Azmat Ullah, Ali Nawaz Khan, Mohsin Saif, Noor Shah, Javeria Kamran, Kumail Abbas Khan, Abdul Hameed Siddiqui, Sajjad Ali.
Outcome of double kissing (DK) crush versus provisional stenting for left main distal bifurcation lesions.
Pak Armed Forces Med J Jan ;71(Sup-2):S357-62.

Objective: To determine whether a planned 2-stent double kissing crush technique is superior to provisional stenting patients presenting with true distal LM bifurcation lesions. Study Design: Cross-sectional comparative study. Place and Duration of Study: Armed Forces Institute of Cardiology/National Institute of Heart Diseases, Rawalpindi, Pakistan, from Dec 2020 to May 2021. Methodology: A total of 70 patients enrolled in the study presented with true distal LM bifurcation lesions (Medina 1, 1, 1 or 0, 1, 1). Patients were randomized to PS or DK crush technique. The primary end-point was peri hospital and 1 month composite rate target lesion failure (TLF): target vessel myocardial infarction (TVMI), cardiac death, stent thrombosis (ST), target vessel revascularization (TVR). Routine clinical follow up done at 2 weeks and 4 weeks followed by 3 and 6 months thereafter. Results: A total of 70 patients fulfilling the inclusion criteria were enrolled in the study. The patient population was divided into two groups. Group A participants underwent DK crush technique while group B participants underwent provisional stenting.

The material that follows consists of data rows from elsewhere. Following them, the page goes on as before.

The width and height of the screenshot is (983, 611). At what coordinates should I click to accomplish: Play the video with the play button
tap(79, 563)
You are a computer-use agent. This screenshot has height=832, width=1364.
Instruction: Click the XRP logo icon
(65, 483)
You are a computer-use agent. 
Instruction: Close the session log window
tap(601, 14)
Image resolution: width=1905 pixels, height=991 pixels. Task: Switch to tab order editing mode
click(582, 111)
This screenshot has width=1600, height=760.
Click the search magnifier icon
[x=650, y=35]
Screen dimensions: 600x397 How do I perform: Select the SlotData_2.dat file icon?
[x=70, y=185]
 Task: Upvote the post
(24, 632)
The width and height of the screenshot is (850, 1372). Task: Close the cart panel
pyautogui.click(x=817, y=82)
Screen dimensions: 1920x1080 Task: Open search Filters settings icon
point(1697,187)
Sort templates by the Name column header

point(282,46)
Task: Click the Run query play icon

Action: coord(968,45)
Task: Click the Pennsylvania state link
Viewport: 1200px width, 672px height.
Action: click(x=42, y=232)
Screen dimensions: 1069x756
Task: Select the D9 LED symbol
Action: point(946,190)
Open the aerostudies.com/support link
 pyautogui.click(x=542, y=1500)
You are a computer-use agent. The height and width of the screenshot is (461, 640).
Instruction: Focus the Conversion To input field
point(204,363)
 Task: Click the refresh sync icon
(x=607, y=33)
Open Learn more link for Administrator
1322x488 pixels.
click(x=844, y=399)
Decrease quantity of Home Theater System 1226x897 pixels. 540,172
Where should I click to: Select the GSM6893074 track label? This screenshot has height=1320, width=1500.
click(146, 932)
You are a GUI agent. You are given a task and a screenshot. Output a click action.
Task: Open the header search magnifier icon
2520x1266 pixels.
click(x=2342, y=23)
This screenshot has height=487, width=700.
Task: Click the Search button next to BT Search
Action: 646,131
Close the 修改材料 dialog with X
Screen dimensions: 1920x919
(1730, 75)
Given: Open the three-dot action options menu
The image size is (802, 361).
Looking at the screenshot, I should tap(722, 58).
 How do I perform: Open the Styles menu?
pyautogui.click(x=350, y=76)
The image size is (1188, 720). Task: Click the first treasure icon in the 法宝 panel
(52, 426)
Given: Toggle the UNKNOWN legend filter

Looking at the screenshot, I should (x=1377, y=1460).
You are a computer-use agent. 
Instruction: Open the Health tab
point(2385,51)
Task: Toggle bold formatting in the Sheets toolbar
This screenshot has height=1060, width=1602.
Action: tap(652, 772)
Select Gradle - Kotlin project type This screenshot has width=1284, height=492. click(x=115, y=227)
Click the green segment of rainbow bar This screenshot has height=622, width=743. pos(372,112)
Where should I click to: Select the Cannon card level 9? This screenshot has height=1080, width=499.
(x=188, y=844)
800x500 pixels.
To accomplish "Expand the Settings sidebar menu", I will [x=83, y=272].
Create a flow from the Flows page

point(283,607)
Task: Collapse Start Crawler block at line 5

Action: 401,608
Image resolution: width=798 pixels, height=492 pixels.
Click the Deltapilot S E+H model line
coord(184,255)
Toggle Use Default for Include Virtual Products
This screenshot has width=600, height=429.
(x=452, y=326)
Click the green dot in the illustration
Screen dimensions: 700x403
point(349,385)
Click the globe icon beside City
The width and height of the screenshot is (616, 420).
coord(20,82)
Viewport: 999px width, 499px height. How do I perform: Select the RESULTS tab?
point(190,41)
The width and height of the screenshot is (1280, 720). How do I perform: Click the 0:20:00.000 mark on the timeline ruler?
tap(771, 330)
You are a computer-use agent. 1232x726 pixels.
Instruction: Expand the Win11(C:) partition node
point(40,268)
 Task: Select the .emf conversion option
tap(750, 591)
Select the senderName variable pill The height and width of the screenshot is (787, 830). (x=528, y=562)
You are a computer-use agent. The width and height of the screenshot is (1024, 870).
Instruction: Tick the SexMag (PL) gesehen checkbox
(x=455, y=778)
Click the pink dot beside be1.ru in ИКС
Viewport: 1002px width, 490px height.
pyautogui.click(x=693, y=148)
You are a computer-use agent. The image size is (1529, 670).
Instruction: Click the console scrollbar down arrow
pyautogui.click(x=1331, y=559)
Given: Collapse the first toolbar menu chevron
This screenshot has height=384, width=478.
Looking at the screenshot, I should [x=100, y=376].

In group A [DK crush technique] 16 (45.7%) patients presented with Non-ST elevation MI followed by 14 (40%) who presented with chronic coronary syndrome (CCS) while in group B [Provisional stenting] 13 (37.1%) presented with chronic coronary syndrome followed by 9 (25.7%) who presented with non-ST elevation MI. Conclusion: LM-PCI is an acceptable procedure in patients with true distal LM bifurcation lesions who are candidates for PCI. This study also showed that DK-Crush has good periprocedural and angiographic outcomes and superior to PS in complex LMCAD lesions. PS is an acceptable option in simple distal LMCAD.